Menandai 55 tahun pengabdian tak tergoyahkan dari maestro Cadio Tarompo, sebuah perhelatan akbar bertajuk Pameran Retrospektif “Jejak Waktu: 55 Tahun Perjalanan dalam Karya” bersiap menyapa publik.
Kurasi sejarah ini akan resmi dibuka pada Senin, 27 Juli 2026, pukul 15.00 WITA, dan berlangsung hingga 29 Juli 2026 di bawah atap sakral Balai Pelestarian Kebudayaan Wilayah XIV Kalimantan Timur, Samarinda.
Episentrum Estetika dan Dialektika Kebudayaan
Perhelatan ini jauh melampaui batas selebrasi mekanis atau seremoni superfisial.
Pameran ini dirancang sebagai ruang kontemplasi mendalam sekaligus dialektika estetis bagi perkembangan seni rupa dan kebudayaan di Kalimantan Timur.
Secara khusus, eksibisi ini menyoroti geopolitik kreatif Balikpapan, kota yang tidak sekadar menjadi latar geografis, melainkan saksi bisu dan ruang inkubasi bagi pergulatan batin serta transformasi artistik sang seniman selama lebih dari setengah abad.

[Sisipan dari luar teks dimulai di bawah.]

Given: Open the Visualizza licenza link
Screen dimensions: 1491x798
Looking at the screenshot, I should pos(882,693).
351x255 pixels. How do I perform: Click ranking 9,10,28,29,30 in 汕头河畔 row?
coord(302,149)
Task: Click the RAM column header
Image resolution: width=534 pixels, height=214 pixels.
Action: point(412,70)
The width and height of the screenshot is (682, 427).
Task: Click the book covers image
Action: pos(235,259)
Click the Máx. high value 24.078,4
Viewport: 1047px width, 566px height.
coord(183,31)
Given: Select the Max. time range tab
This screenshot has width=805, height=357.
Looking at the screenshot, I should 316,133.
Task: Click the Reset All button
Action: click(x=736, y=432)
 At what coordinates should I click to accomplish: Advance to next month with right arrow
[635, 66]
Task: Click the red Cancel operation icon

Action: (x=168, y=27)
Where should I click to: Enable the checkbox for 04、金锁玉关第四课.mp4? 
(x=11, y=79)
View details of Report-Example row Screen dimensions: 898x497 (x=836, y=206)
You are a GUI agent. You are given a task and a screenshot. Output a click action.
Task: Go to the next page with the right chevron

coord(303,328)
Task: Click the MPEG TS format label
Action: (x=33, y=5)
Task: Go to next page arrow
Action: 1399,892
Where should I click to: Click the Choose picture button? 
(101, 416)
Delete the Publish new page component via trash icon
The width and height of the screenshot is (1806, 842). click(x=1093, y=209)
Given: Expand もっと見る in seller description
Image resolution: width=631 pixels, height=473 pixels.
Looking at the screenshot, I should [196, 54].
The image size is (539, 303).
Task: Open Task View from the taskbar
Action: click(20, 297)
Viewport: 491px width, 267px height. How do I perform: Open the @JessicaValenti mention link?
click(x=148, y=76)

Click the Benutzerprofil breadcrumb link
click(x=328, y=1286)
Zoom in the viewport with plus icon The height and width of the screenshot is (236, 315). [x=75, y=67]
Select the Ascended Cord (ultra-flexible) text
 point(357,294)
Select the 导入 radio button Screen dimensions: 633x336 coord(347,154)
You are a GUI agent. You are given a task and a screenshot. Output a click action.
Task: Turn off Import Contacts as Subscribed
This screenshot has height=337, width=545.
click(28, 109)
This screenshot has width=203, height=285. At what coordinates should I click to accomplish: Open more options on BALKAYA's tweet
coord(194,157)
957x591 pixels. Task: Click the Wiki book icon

Panitia pelaksana mengundang seluruh perupa, budayawan, akademisi, serta pencinta seni untuk hadir dan melebur dalam ruang apresiasi ini.
Kehadiran publik bukan sekadar audiens pasif, melainkan elemen integral dalam ritus penghormatan atas konsistensi dan integritas estetik Cadio Tarompo yang berhasil merawat api kreatifnya melintasi berbagai zaman.
Arsitektur Ekosistem Seni Rupa Daerah
Di balik deretan kanvas yang menua bersama waktu, pameran retrospektif ini mengemban misi epistemologis yang besar.
Panitia menegaskan bahwa momentum ini bukan sekadar ajang nostalgia atau reuni sentimental para pelaku seni.
Lebih jauh, peristiwa budaya ini diproyeksikan sebagai katalisator intelektual untuk memantik diskursus baru.
Tujuannya adalah merangsang lahirnya ekosistem seni rupa yang lebih organik, tangguh, dan berkelanjutan di Kalimantan Timur.
Lewat rekam jejak Cadio Tarompo, generasi baru diajak membaca masa lalu guna merumuskan masa depan seni rupa daerah yang mandiri di kancah nasional maupun global.